Biodynamic agriculture is based on Rudolf Steiner’s Anthroposophy, a vision according to which not only scientific, but also spiritual aspects are needed to understand the world and find “truth”. Biodynamic agriculture is based on the balance of elements to create harmony. In winemaking, it is much more restrictive than any other regulations and allows for three “chemicals” to be added during the winemaking process (SO2, bentonite and tartaric acid), as well as a very limited use of machinery. Winemaking is based on the quest for harmony, follows the natural phases of the moon, and the few allowed chemicals are obtained from biodynamically grown plants. Biodynamic agriculture is a free choice made by farmers, who voluntarily adhere to a code of conduct and allow the association Demeter International to verify compliance with this code. Only Demeter-certified wine can be considered biodynamic. Sulphites are allowed to a maximum of 70 mg per litre for red and rosé wines, and 90 mg per litre for whites.
There is no rule, no regulation and no standard practice to define “natural” winemaking. Natural wines are obtained by keeping the vineyards “as natural as possible” and ensuring that only the best bunches are kept on the vines for superior quality. In this context, “natural” stands for minimising human intervention to the strictly necessary. It is a free choice, but natural winemakers are normally quite happy to have their wines certified by the VinNatur Association, which will take samples and have them randomly analysed. If wines contain traces of “unnatural” ingredients, with the exception of sulphites (SO2) – the only ones permitted – or find an excess of SO2, VinNatur will not recognise these wines as “natural”. Normally there are no added sulphites, but a maximum of 30 mg per litre for reds and 50 mg per litre in whites is allowed.

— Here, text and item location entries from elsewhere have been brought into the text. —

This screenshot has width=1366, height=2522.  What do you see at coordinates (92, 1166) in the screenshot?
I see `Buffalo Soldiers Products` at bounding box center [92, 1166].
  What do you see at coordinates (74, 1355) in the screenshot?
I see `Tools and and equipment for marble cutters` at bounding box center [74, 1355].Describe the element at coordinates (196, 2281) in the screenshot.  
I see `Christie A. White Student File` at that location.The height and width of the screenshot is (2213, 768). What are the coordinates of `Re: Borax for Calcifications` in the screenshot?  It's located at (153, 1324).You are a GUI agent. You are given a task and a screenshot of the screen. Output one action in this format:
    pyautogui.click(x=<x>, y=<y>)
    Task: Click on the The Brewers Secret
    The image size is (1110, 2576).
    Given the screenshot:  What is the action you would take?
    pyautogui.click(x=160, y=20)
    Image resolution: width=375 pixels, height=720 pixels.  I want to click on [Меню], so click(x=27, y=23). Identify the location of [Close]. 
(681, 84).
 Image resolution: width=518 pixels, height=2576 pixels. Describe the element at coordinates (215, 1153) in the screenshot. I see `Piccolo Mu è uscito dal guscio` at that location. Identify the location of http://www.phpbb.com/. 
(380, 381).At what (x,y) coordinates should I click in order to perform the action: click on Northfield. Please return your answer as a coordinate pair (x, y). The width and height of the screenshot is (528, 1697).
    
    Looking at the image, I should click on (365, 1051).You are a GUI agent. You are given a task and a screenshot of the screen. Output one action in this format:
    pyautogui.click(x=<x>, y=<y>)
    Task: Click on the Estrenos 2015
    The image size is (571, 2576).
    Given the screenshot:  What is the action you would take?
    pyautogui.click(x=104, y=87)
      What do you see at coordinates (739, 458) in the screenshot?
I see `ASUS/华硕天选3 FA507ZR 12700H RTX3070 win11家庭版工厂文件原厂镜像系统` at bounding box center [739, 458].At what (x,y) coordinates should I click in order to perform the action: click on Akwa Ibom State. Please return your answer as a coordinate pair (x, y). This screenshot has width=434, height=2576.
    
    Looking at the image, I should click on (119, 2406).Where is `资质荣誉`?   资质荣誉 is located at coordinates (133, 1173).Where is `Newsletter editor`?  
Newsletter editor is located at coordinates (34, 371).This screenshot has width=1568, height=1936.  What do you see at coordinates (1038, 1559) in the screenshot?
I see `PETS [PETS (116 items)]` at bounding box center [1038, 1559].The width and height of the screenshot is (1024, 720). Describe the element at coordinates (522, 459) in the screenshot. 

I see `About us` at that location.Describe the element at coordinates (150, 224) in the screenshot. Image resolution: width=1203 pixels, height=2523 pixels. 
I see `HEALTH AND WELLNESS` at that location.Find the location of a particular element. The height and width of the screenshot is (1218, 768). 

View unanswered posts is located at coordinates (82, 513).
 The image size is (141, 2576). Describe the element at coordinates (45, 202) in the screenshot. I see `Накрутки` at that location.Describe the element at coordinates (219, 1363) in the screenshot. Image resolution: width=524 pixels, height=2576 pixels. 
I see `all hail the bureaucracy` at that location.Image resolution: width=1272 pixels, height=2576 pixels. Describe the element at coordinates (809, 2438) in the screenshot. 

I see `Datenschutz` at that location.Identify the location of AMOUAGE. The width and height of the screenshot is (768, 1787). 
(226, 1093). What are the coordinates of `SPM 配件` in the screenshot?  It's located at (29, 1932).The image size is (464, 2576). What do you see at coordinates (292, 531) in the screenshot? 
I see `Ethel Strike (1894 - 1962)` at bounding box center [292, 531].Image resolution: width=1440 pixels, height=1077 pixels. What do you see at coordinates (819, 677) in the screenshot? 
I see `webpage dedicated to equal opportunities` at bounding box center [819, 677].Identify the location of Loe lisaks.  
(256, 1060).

In a broader sense, the concept of signature wines indicates the symbolic value of a very broad connection between wine and territory. When you hear “Riesling”, you probably associate it with the Rhine and Moselle rivers and vineyards in Germany. When you hear “Medoc”, you think of Bordeaux and so on. We learnt that there are expert winemakers, who have the skill to bring out the most remarkable character traits of the grapes os that they reflect the “territory” and what it stands for. They leave their “signature” on the wines. These master winemakers mostly work as consultants and help vinters bring out the best in their produce. They master winemaking techniques, have a strong scientific background, and must have great sensitivity to understand the land that they are called to capture in a few drops. Above all, they have a vision on what a wine should stand for, what it should express, what stories it shall tell and emotions it shall generate, like an artist composes his work. Some of these Masters believe in the use of science to reach their aim, others tend more to towards the “naturalist” interpretation of winemaking. In any case, their wines are wonderful pieces of craftsmanship which we believe you will want to know. So we will point them out to you!